Slay has left the door open to following a similar path this offseason, as he enters the final year of his current deal. Quinn was asked how he viewed his options with the soon-to-be 29 year old, but declined to offer any insight. 

"I'm not going to get up and talk about anyone’s contract status — never have, never will," Quinn said. "It’s conversations we have internally with the player and their representatives. So we’ll leave it at that."

The primary reason Slay was even viewed as available at the trade deadline was because he publicly expressed his frustrations with the Lions dealing teammate Quandre Diggs in the middle of this season. 

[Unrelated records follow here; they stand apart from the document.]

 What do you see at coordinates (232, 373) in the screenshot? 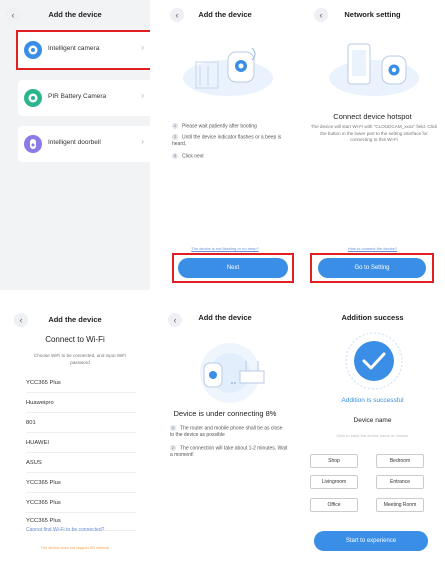
I see `router-device-icon` at bounding box center [232, 373].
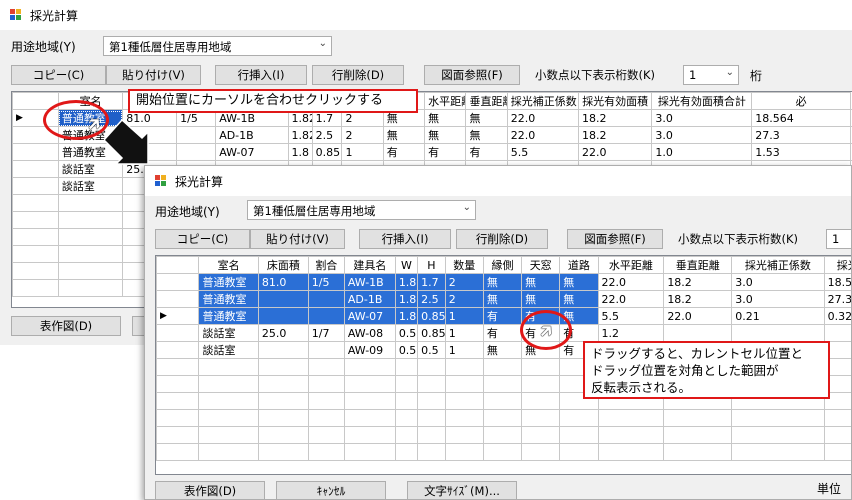 Image resolution: width=852 pixels, height=500 pixels. I want to click on zone-select: 第1種低層住居専用地域 ⌄, so click(218, 46).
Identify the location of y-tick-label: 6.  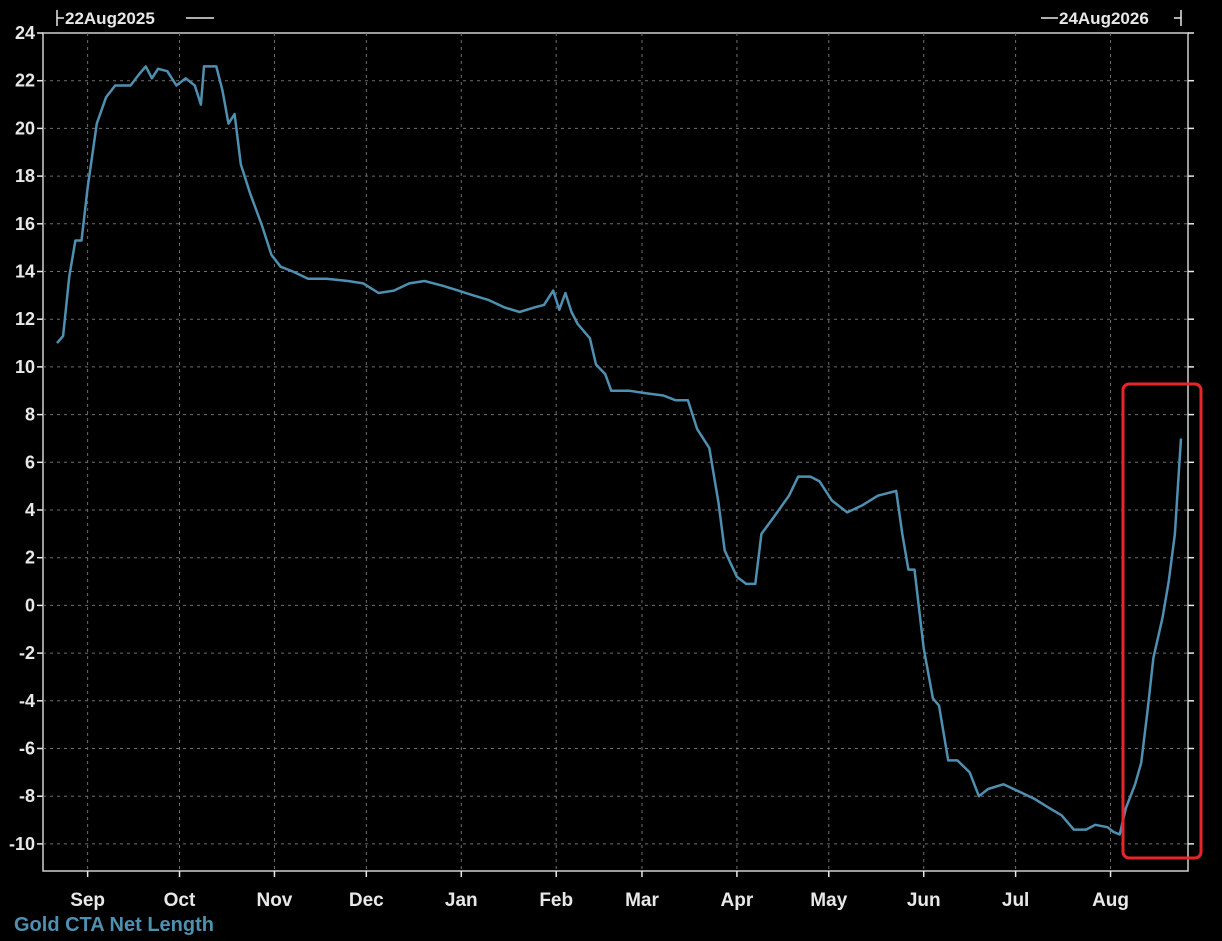
(30, 462).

Quinn, who pulled the trigger on the Diggs deal that netted the Lions a modest return of a fifth-round draft pick from the Seattle Seahawks, also explained his thinking with the move. 

"I thought it was the best thing for the football team at the time," Quinn said. "Going back, it was something we felt good with Will Harris stepping in there and playing. Unfortunately, the week after that Tracy (Walker) got hurt. So it was kind of a tough week or two when you make that trade, and then a guy that you’re really counting on to take that leadership role gets hurt and he misses a couple of weeks."

Walker went on to miss three of the next four games, while Harris played 100 percent of the defensive snaps in each of those contests. Those were the only games he didn't leave the field during his rookie season.

Still, Quinn emphatically stated he has no regrets about dealing Diggs. 

Harris, meanwhile, struggled as a rookie. The third-round pick tallied 43 tackles and three pass defenses, while ranking 67th of 74 qualifying safeties, according to Pro Football Focus.